L'aventure de Scopcolor
1969-1976
Créée dans le sillage de Mai 68 et de la grève à l’ORTF, la Société coopérative ouvrière de presse (Scopcolor) a assuré, telle une agence de presse filmée indépendante, la production et la distribution d’un magazine d’information en 16 mm et en couleur baptisé Certifié exact.

La vingtaine d’émissions réalisées entre 1969 et 1972, sur une périodicité mensuelle puis trimestrielle, constitue une production audiovisuelle unique, à la croisée « du reportage de société, du documentaire politique et du document pédagogique »3 (Tangui Perron), sur des sujets de fond qui, partant de l’actualité immédiate, intéressent l’ensemble de la société (le travail, la santé, l’alimentation, la jeunesse, la ruralité, la pollution, l’information, etc.).
L’originalité de Scopcolor tient en outre à la volonté de dépasser l’information en « circuit fermé » de la télévision en proposant « un outil de travail conçu pour, élaboré avec, diffusé auprès de tous les groupes préoccupés d’action sociale et culturelle 4 ».
Disponibles sur abonnement auprès des organisations syndicales (CGT, CFDT, FEN), des mouvements coopératifs et d’éducation populaire (Fédération des Maisons de jeunes, Peuple et Culture, Fédération nationale des foyers Léo-Lagrange, Ligue de l’enseignement), les numéros de Certifié exact bénéficient ainsi d’autant de relais dans le circuit non commercial (comités d’entreprises, sections syndicales, foyers socio-éducatifs, maisons de jeunes, associations de quartier) que de lieux de débats et d’échanges avec les spectateurs.

Si Scopcolor se définit comme la propriété collective de ses membres, professionnels de l’audiovisuel et organisations partenaires, son initiative revient à un homme, Roger Louis (1925-1982).
Ancien enseignant, fondateur des premiers télé-clubs ruraux, reporter du célèbre magazine d’information télévisé Cinq colonnes à la une et producteur novateur à l’ORTF (État d’urgence, Visa pour l’avenir, Les Clés du futur), Roger Louis présente un parcours atypique dans la télévision française des années 1960, qui trouve ses origines dans l’éducation populaire. « Journaliste de rencontre » (Pierre Desgraupes 5) et « médiateur pédagogique » (Brigitte
Jeannin 6), il incarne une figure pour qui « qualitativement, il n’y a pas de différence entre un travail d’information et un travail d’éducation ».
Dès le mois d’avril 1968, il imagine un espace de réflexion disposant d’une relative autonomie au sein de l’ORTF et accueillant des gens d’images, des chercheurs, des représentants syndicaux et des spécialistes de l’action culturelle.
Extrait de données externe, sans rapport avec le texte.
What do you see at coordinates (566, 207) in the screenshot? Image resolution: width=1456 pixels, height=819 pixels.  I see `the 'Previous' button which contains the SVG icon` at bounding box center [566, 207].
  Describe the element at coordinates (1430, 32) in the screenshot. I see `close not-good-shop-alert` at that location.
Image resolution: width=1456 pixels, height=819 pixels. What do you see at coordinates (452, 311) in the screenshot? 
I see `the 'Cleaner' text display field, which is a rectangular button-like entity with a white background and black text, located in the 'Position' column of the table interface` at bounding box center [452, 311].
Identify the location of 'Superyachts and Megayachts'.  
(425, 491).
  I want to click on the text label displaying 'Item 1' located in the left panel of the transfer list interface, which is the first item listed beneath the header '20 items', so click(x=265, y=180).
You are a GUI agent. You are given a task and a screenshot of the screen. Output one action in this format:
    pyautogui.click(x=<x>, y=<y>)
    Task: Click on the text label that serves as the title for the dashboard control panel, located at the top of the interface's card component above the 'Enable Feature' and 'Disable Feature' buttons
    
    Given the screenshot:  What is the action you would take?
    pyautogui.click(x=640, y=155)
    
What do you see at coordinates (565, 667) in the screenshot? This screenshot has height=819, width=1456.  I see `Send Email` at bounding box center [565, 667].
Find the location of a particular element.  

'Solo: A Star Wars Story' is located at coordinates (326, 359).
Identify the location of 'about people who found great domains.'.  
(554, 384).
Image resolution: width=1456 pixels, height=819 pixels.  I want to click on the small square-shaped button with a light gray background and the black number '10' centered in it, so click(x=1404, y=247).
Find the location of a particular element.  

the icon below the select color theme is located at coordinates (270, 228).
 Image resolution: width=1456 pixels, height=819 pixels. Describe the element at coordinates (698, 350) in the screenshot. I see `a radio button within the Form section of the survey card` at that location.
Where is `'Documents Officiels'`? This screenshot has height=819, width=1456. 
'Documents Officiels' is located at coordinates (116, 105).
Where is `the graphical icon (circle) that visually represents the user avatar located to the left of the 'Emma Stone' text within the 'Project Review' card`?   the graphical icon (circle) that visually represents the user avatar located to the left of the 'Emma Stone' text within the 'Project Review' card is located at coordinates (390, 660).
Au lendemain de la grève de l’ORTF dont il est partie prenante (L’ORTF, un combat, 1968), cette association acquiert de fait son indépendance et devient le Centre de recherche pour l’éducation permanente et l’action culturelle (Crepac).
À la différence des collectifs de réalisation militants nés de Mai 68, le Crepac n’entend pas suivre une ligne politique ni asséner une vérité définitive. Se voulant une réponse aux « exigences modernes de l’information » et au contrôle des médias par le pouvoir politique, il entend « poser un problème beaucoup plus général et beaucoup plus fondamental, celui de la place et du rôle de la télévision dans la diffusion des idées au sein d’une société comme la nôtre. »
À la fois société de presse et société de production, Scopcolor sera l’outil désigné pour mettre en œuvre ce projet.

L’aventure Scopcolor s’est jouée en dehors du cadre institutionnel, journalistique et télévisuel de l’ORTF, lorsque la télévision était un monopole d'Etat.
Ce second chantier de recherche et de numérisation qui associe Dodeskaden, Pôle argentique et l'Université Sorbonne-Nouvelle (Ircav) vise à en retracer l'histoire et permettre la redécouverte des magazines Certifié exact.
3 Tangui Perron, « À la découverte... Étranges Étrangers ou le cinéma des bidonvilles comme patrimoine », Mémoires d’usines, n° 17, Archives départementales de la Seine-Saint-Denis / Université Paris 13, 2001, p. 3.4 « Certifié exact, qu’est-ce que c’est ? », Certifié exact, catalogue 1979-1980, p. 3.5 Pierre Desgraupes, « Hommage à un reporter : notre amis Roger Louis », Le Nouveau Vendredi, FR3, 24 juin 1982, cité par Brigitte Jeannin, dans Roger Louis 1950-1960 Les années de formation, mémoire de DEA, sous la direction de Francis James, Université de Paris X Nanterre, octobre 1997, p. 87.